Ia menilai, pembelian lahan pertanian produktif justru dapat menjadi instrumen negara untuk mengamankan lahan pangan strategis dari ancaman alih fungsi. Dengan dikelola langsung oleh pemerintah, lahan tersebut dapat dipastikan tetap berfungsi sebagai sawah dan tidak mudah beralih menjadi kawasan non-pertanian.

“Negara harus hadir sebagai penjaga lahan pangan. Kalau lahan produktif dibiarkan mengikuti mekanisme pasar sepenuhnya, cepat atau lambat akan kalah oleh kepentingan non-pertanian,” ujar legislator asal Pati, Jawa Tengah ini.

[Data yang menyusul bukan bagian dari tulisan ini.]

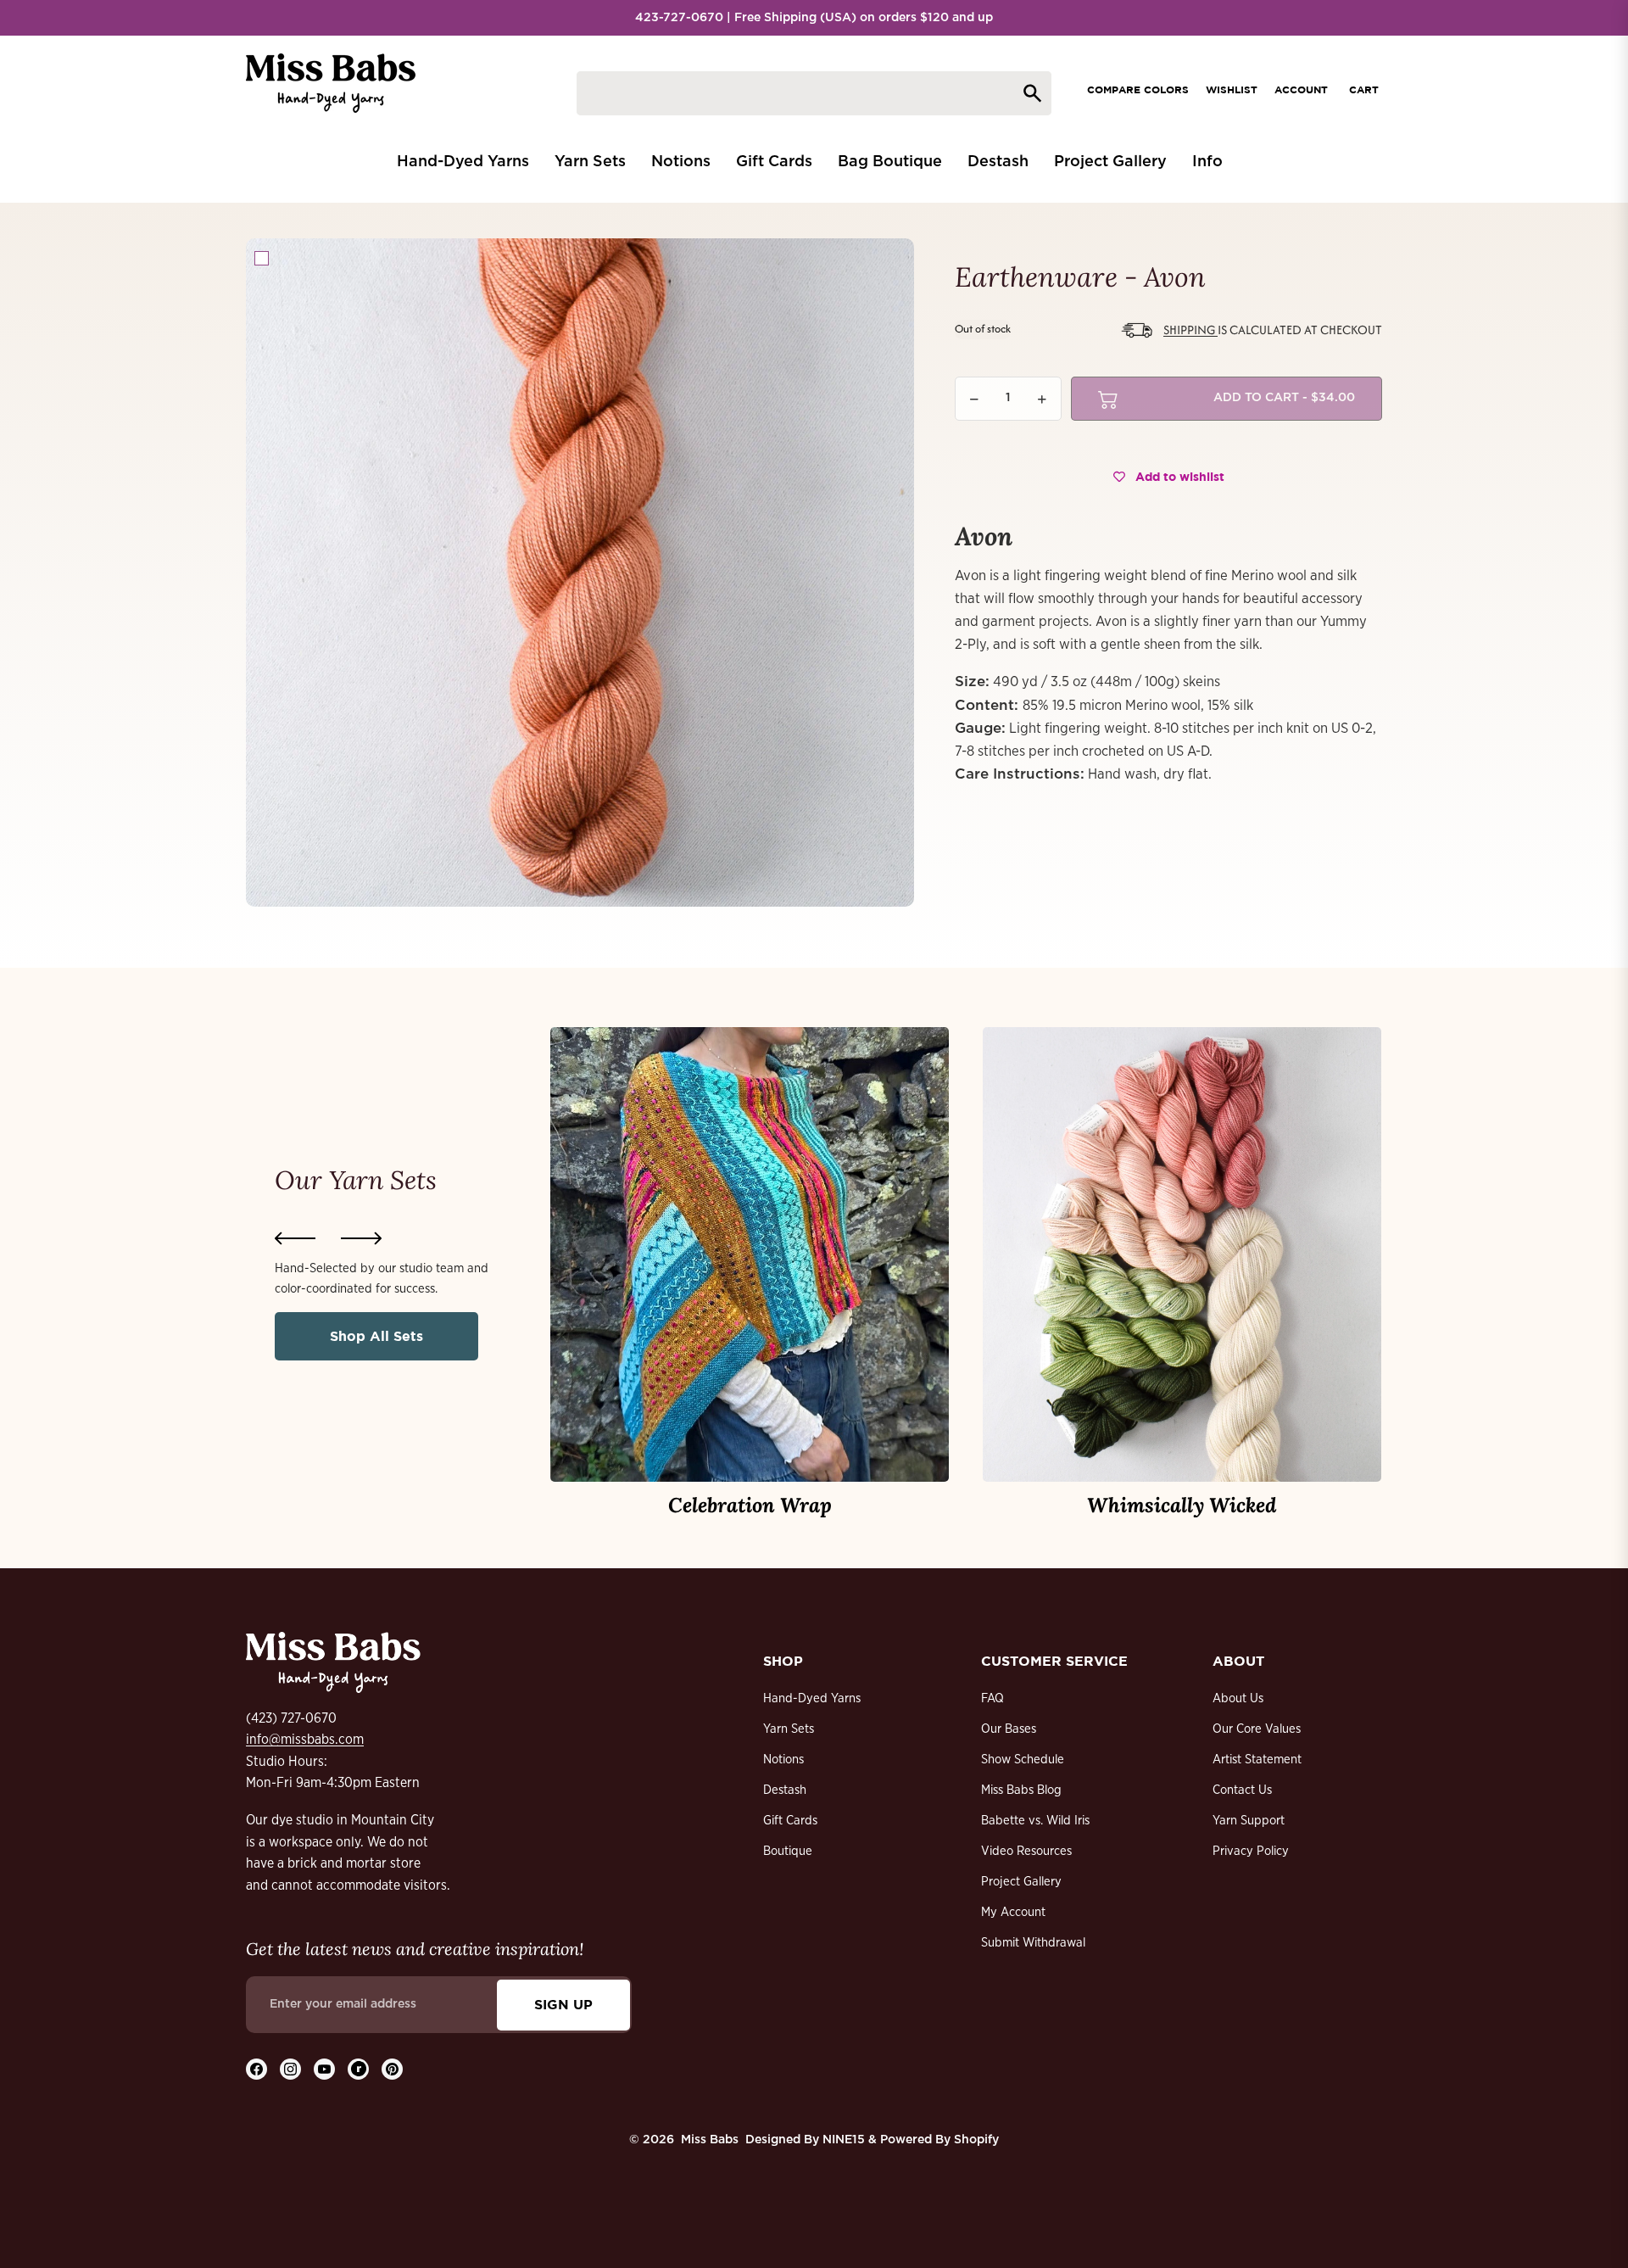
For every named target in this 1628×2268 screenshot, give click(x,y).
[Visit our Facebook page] (256, 2069)
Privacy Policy (1251, 1851)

Firman juga menekankan bahwa pendekatan ini memiliki sejumlah keuntungan strategis. Selain meningkatkan produksi pangan secara cepat, biaya pembelian lahan produktif dinilainya berpotensi lebih efisien dibandingkan biaya cetak sawah baru yang membutuhkan pembukaan lahan, pembangunan irigasi, dan penyiapan tanah dari nol.

“Dengan lahan yang sudah siap tanam dan sistem irigasi teknis yang berjalan, efisiensi produksi bisa langsung ditingkatkan. Risiko gagal panen juga lebih terkendali,” jelasnya.

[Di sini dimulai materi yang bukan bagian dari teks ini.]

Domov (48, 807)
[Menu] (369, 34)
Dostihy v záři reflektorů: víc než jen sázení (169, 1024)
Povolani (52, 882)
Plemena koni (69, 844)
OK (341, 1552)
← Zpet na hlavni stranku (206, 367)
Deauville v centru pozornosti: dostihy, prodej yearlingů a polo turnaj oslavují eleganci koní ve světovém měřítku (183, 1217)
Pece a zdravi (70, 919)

Lebih jauh, Firman melihat pengelolaan langsung oleh pemerintah dapat memperkuat stabilitas produksi pangan nasional. Negara, menurutnya, bisa mengatur pola tanam, menjaga cadangan pangan, serta mengurangi ketergantungan pada impor.

“Kalau kita serius bicara swasembada pangan, maka kebijakan lahannya juga harus serius. Jangan sampai setiap tahun kita kehilangan sawah, tapi solusi yang kita pakai selalu tertinggal,” kata Firman.

Firman berharap gagasan ini dapat menjadi bahan pertimbangan pemerintah dalam merumuskan kebijakan pangan ke depan. Ia menegaskan, swasembada pangan tidak cukup hanya dengan slogan, tetapi membutuhkan keberanian untuk mengubah pendekatan dan menempatkan negara sebagai aktor utama dalam pengamanan lahan pertanian.